The most notable use cases for vector databases are all the large language models (LLM), such as GPT. Vector databases are used as a memory that empowers those tools, making them work significantly faster and more efficiently, opening possibilities for more applications.
Both Spotify and Facebook also base their recommendation engines on vector databases.
How to choose the right approach for a project?
The right choice has to start with considering all the options. Or at least some of the most popular ones. Unfortunately, the reality usually doesn’t look like this.
The key decision-makers, including company founders and CEOs, aren’t always up to date with the most recent technology solutions. They rely on developers’ suggestions. And because a vast majority of devs are familiar only with relational database management systems, that’s what they go for.
Of course, due to the versatility of RDBMS, that’s usually fine. But it’s not a guarantee. Not realizing that a project should use some alternative database approach can be very harmful and potentially deadly for a project.
The risk isn’t high, but it’s there.
To put it simply, imagine that you’re trying to repair something, and you realize halfway through that you don’t have that one weird screwdriver.

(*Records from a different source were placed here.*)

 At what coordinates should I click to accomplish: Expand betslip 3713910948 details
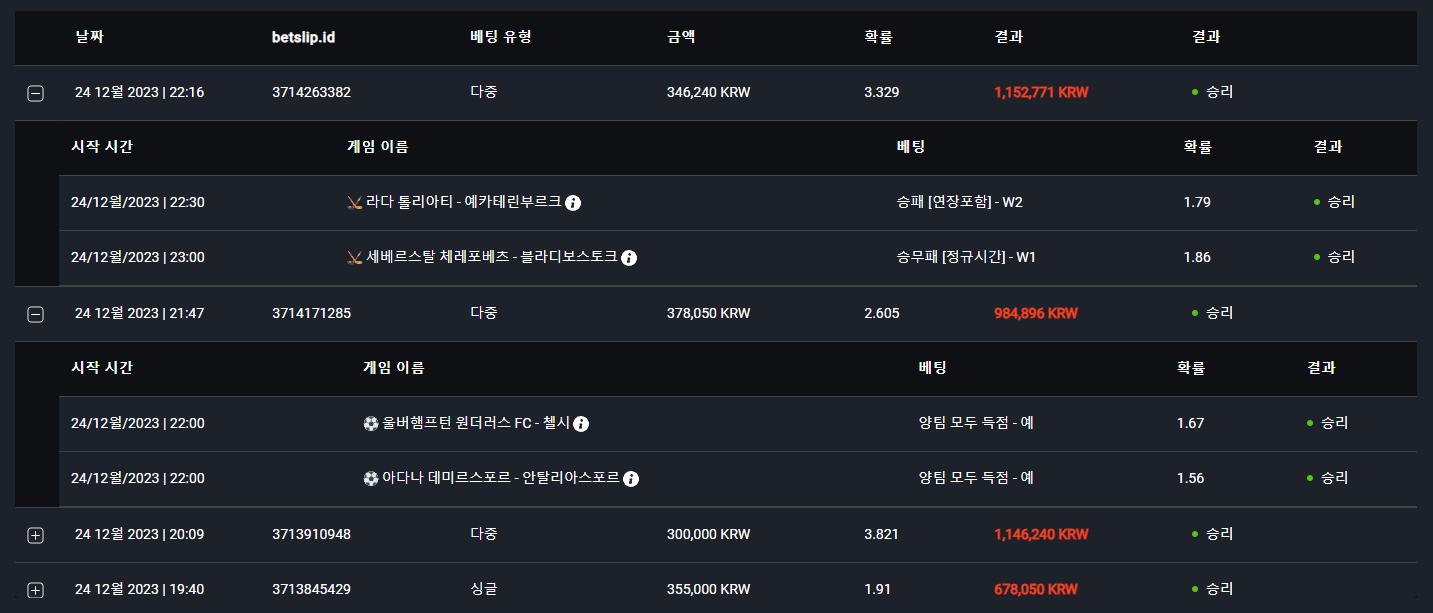pyautogui.click(x=35, y=535)
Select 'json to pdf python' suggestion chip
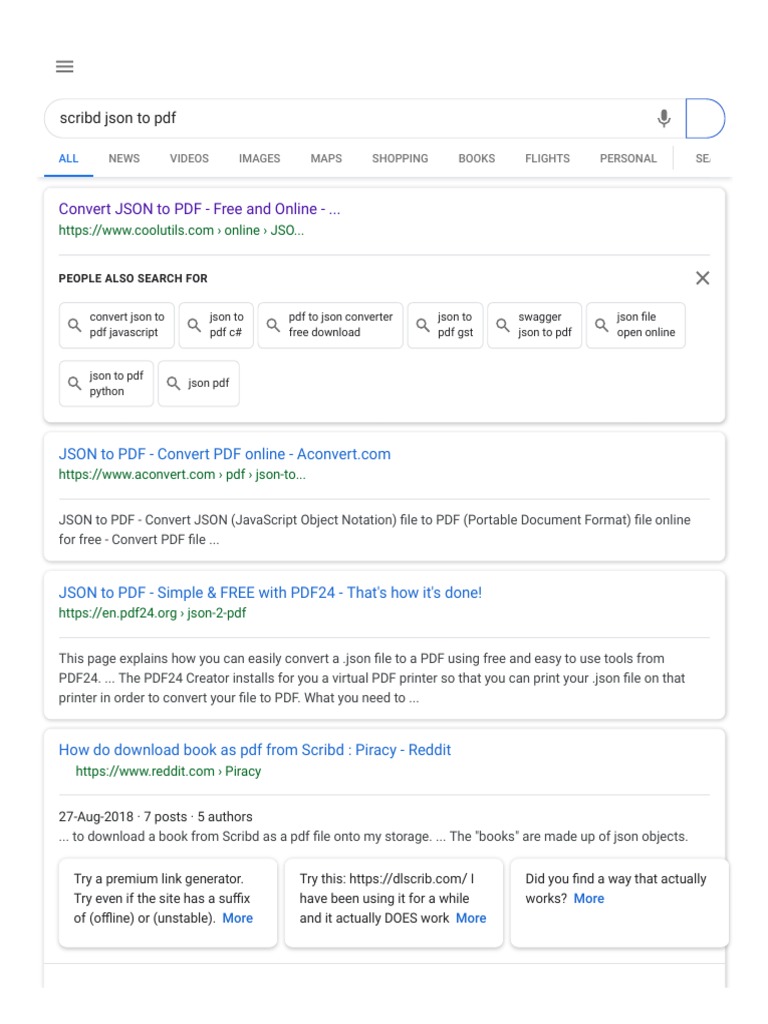Viewport: 768px width, 1024px height. click(107, 384)
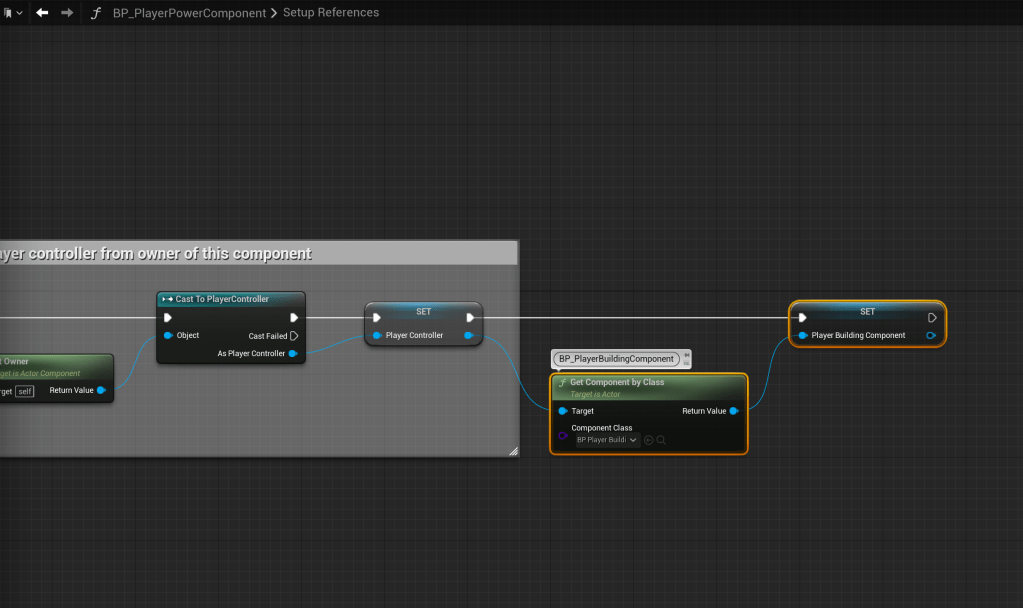1023x608 pixels.
Task: Click the Target pin on Get Component by Class
Action: (563, 411)
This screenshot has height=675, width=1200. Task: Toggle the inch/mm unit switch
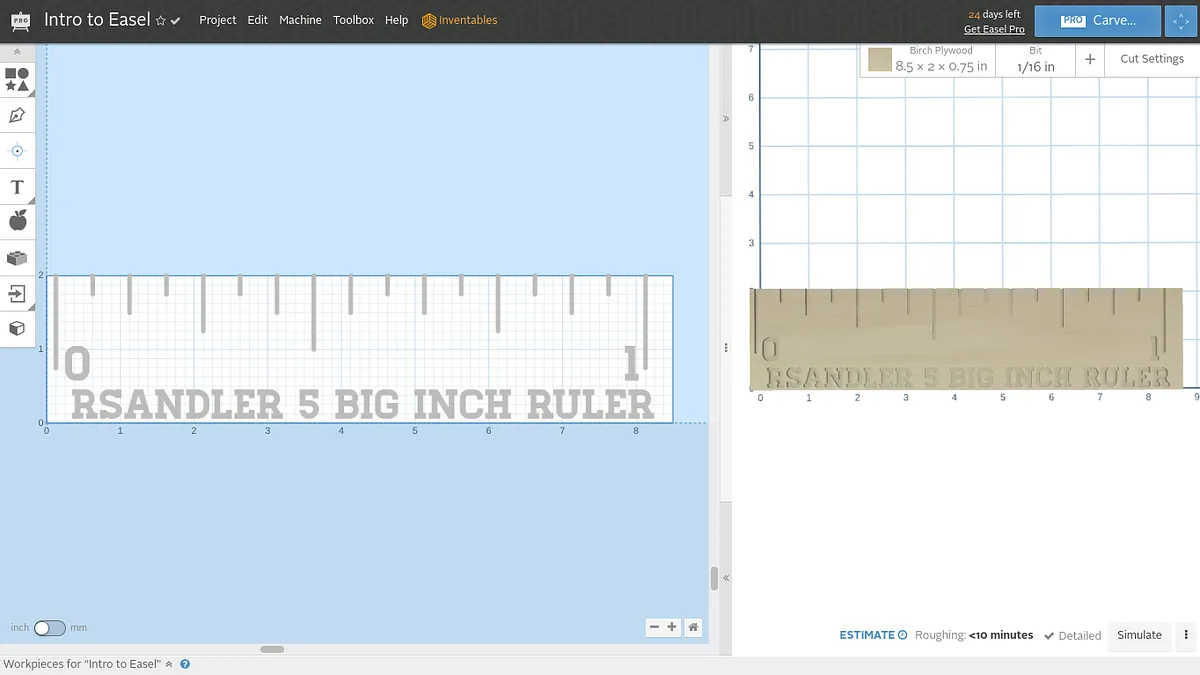(49, 628)
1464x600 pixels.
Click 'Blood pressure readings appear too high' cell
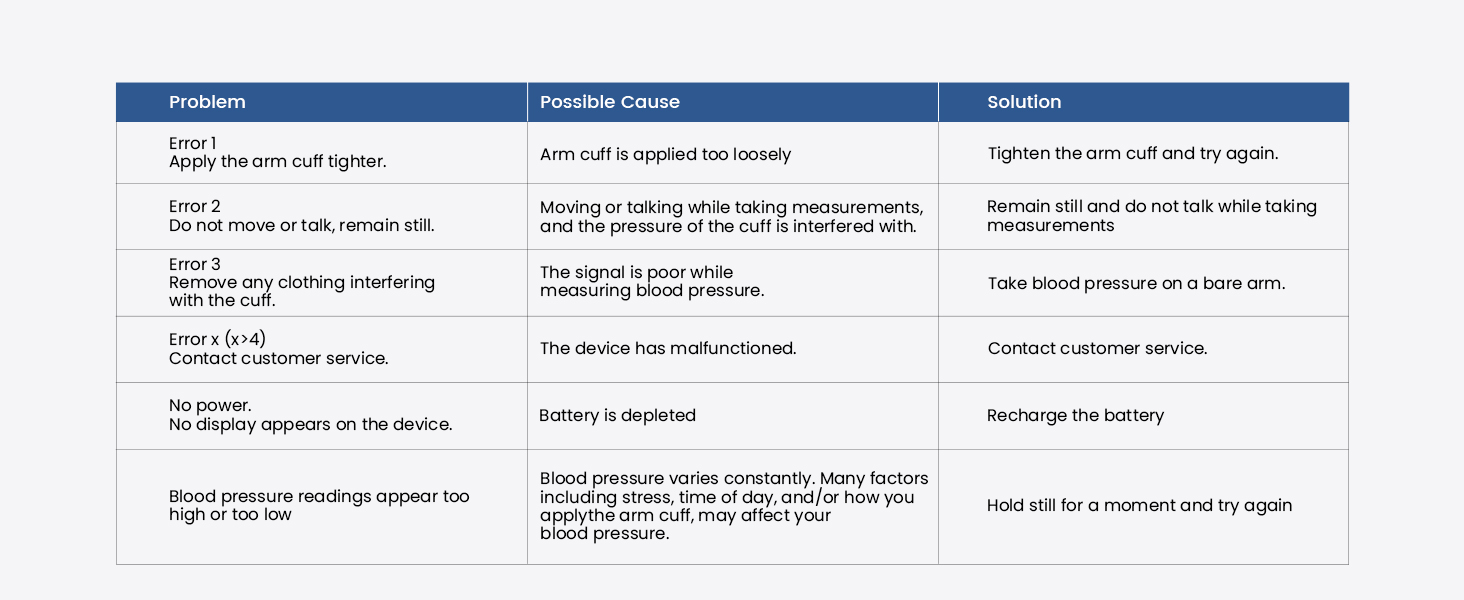point(322,507)
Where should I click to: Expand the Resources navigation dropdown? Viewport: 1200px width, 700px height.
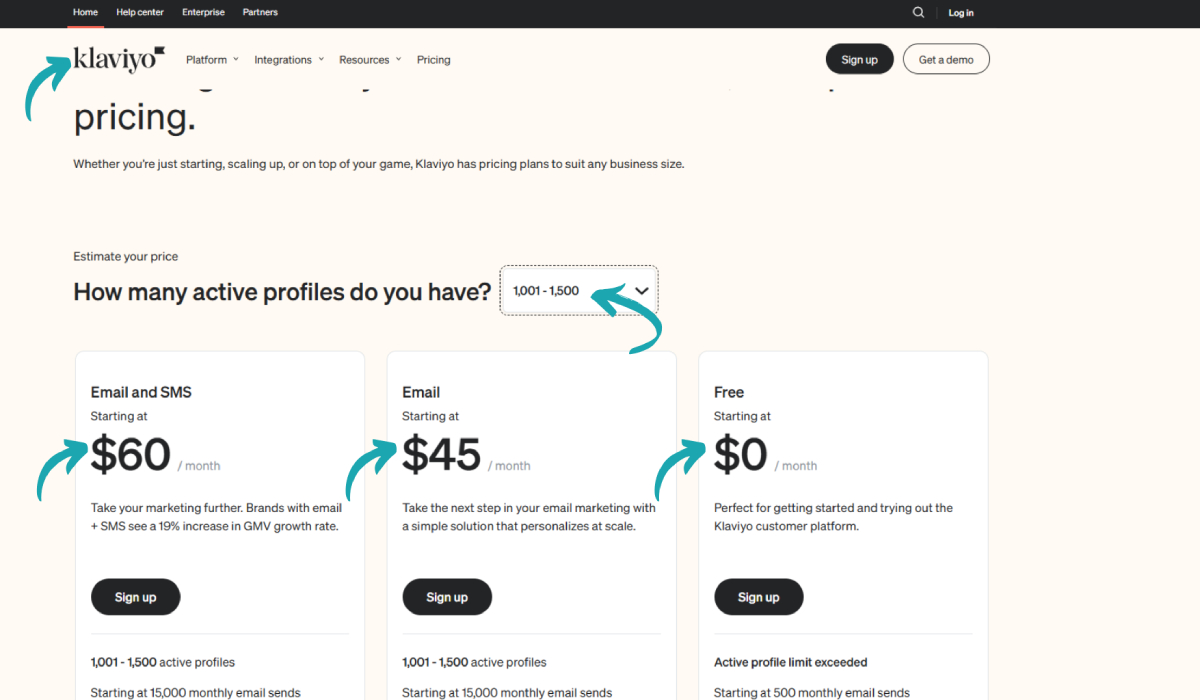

You never needed it before, but you can’t continue without it.
A good, experienced developer has that comprehensive toolbox. Most of the tools will lay there unused. But they’re there, and they can be considered.
And finally, it’s fair to point out that there’s rarely a perfect solution that would solve all our problems. Both the traditional and newer approaches to data management will often come with inevitable trade-offs. A certain technology might help you overcome some of the most crucial challenges in a project, but it will present some other issues you’ll have to take care of.
As with everything, caution and thorough analysis is a must.